● TASK INSTRUCTIONS: From the passage on starting small and going slow, reproduce word for word everything from "The problem with starting small and going slow is" down to "fall apart anyway.".

● TEXT PROVIDED:
>> Start
Here’s the problem with starting small and going slow in my world: we make whole grade levels and even generations of kids wait on changes that are critical to their learning experiences while we do what’s best for their teachers and future students.

The problem with starting small and going slow is that it often begins with a good amount of false confidence about where we should be heading in the first place.
I can’t tell you how often I’m a part of planning conversations where people are more concerned about attending to the needs of the adults involved than ensuring today’s learners are getting their needs met. And even when we plan to start small and go slow and make sure all of the adults are comfortable, our best laid plans often fall apart anyway.

That’s another problem with starting small and going slow: it requires us to commit to sustainability, and the ugly truth is that many systems aren’t ready or able to. Before you start nodding in earnest, know that you are part of the system. So am I. We don’t get to point fingers or absolve ourselves of responsibility.

How many times have you begun a multi-year initiative in earnest only to lose funding, time, leaders, and teachers along the way? Budgets are cut. Administrators change roles. Teachers retire or move to other grade levels. Mandates soak up every remaining resource. A new vendor rolls into town on a wagon that sparkles a whole lot brighter than last year’s model.

Admit it: you’ve been mesmerized at times too. So, before you accuse others of “drinking the Kool-Aid” you may want to check your own cup. It comes in many flavors.

I can only speak to my own experiences and wonder if some of yours have been the same. A few years ago, New York State teachers were introduced to a new set of standards. Then, we were asked to align accordingly (and quickly, of course).
>> End
● LISTED RECORDS:
>> Start
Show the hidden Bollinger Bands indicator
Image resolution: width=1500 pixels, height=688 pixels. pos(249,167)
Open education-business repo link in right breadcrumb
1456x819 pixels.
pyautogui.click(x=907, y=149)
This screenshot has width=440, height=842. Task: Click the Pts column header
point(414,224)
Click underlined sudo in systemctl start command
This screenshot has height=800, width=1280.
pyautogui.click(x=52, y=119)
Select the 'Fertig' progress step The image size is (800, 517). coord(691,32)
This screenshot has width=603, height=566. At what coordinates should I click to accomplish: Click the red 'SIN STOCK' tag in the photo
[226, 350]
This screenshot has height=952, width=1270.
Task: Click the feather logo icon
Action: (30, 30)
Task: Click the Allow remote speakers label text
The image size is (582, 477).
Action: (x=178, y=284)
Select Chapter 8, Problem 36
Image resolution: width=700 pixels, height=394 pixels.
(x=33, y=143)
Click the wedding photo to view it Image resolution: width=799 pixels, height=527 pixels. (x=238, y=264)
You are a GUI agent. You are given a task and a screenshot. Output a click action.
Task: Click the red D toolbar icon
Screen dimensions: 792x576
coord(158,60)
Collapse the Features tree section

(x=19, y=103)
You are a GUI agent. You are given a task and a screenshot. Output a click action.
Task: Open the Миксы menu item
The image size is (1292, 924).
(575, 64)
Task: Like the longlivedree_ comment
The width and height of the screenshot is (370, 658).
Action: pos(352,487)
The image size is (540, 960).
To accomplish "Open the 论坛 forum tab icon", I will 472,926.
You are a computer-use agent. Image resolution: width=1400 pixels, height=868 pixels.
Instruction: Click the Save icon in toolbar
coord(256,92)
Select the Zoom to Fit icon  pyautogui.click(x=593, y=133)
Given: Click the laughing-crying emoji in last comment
>> End
● THE SOLUTION:
The problem with starting small and going slow is that it often begins with a good amount of false confidence about where we should be heading in the first place.
I can’t tell you how often I’m a part of planning conversations where people are more concerned about attending to the needs of the adults involved than ensuring today’s learners are getting their needs met. And even when we plan to start small and go slow and make sure all of the adults are comfortable, our best laid plans often fall apart anyway.